The thing is that it was about time for it to be done officially, and a twenty-year anniversary is as good a reason as any. Even though it’s spread over two CDs, I’m sure that every true Mariani aficionado will find a reason to be not completely satisfied with the final choice of tracks.
As for myself, I’m pretty cool with the usual Big Starry-eyed dose of quintessential power-pop, delivered by DM3 tracks such as the opening Hold On, followed by Can’t Get What You Want, TV Sound, Second Floor or Show You, the Raspberry-flavoured Just Like Nancy, the Rundgren-like Something Heavy, powered up with the Spectorized Ramonesound of 1 Time 2 Times Devastated or the heavier Britsike “attack” of Lure, while it’s The Stems section in which I’d make a slight change or two.
Instead of the otherwise great folk rocking jangle, suggesting the time spent between The Stems and DM3, represented by the likes of For Always, At First Sight or Running Around, I’d prefer a bit more of the harder edged punky r’n’beat, as heard in Make You Mine, the Farfi-sized organ-isations of Mr. Misery and Just Ain’t Enough, or the Seedy fuzz of No Heart, which could’ve been even more effective with the inclusion of some of the tracks such as She’s Fine, Don’t Let Me, She’s A Monster, Tears Me In Two, Under Your Mushroom or the like.

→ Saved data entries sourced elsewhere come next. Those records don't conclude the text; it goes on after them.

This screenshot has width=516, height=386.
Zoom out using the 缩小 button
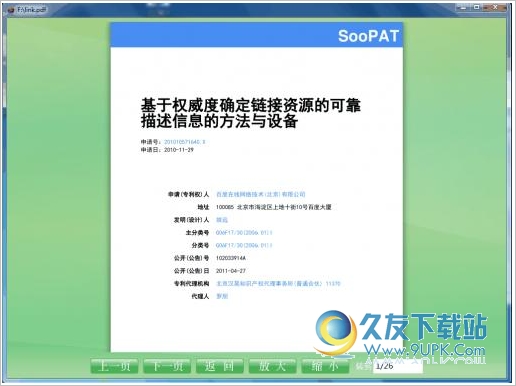point(325,366)
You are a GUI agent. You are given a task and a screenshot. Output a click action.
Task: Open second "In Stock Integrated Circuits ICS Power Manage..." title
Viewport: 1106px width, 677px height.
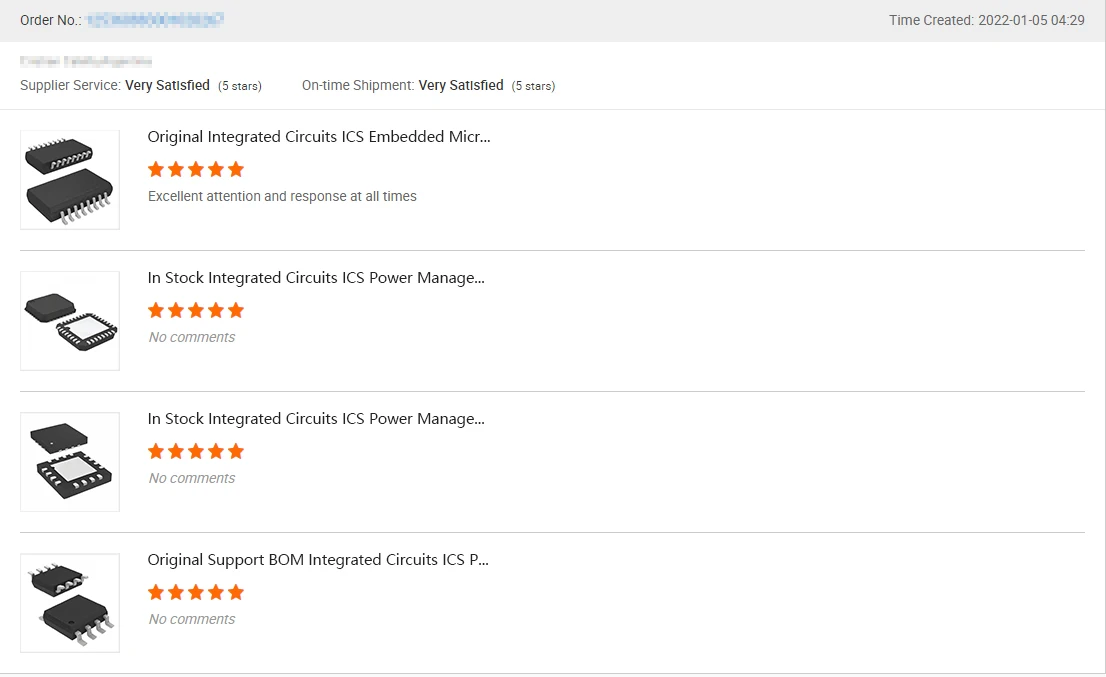coord(316,419)

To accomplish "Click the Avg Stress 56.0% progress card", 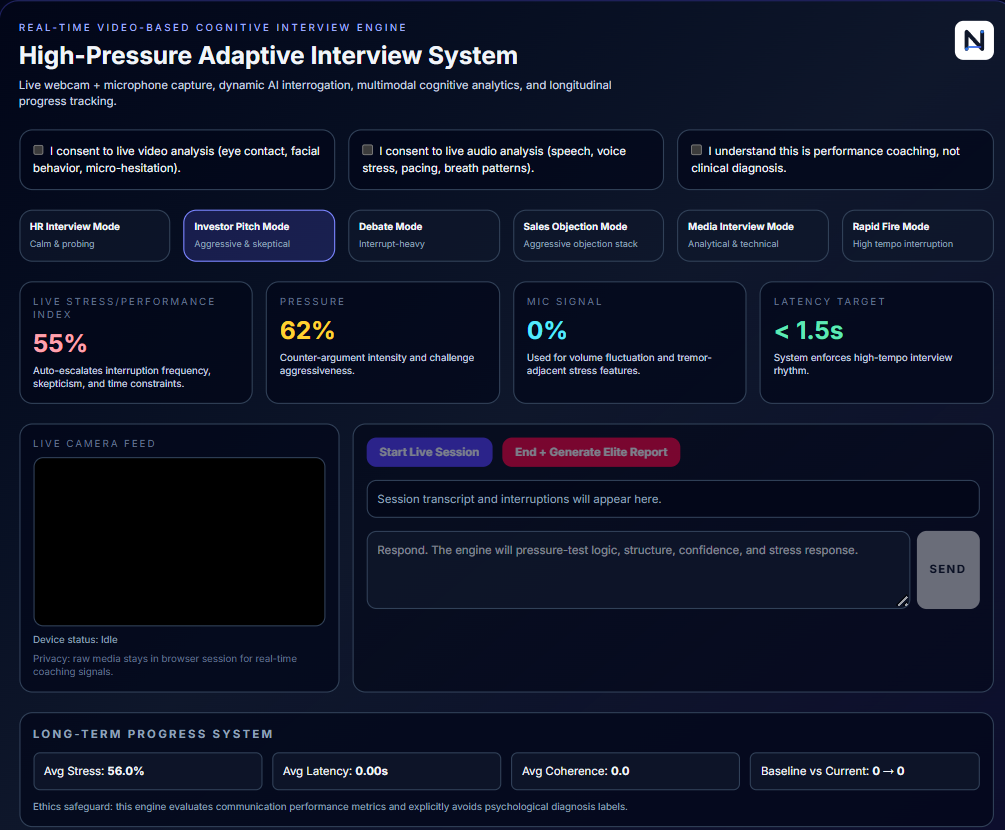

As already mentioned, the time between The Stems and DM3, was fulfilled with the more jangly approach to the basically same concept of The Someloves, best featured through Know You Now, as well as some almost perfect power-pop too, as heard in Sunshine’s Glove, while the latter days solo years, continue not too far from where DM3 had left off, throwing in some power-chords, here featured with the horn-powered Homespun Blues, as well as some super-cool balladery (Prove).
Among all of the above, there’s also the Motor City-powered romp of Dom’s short tenure with The Stoneage Hearts (Rock ’n’ Roll Boys Rock ’n’ Roll Girls) and a whole bunch of instrumentals, perfectly harmonizing the usual power-chords with the surfy twang, with an additional eastern tinged tone or two.
There’s no better way to summarize the career of Dom Mariani than to cite his own words: “As long as the melodies keep coming, I’ll continue to write a song – Melody is King!”.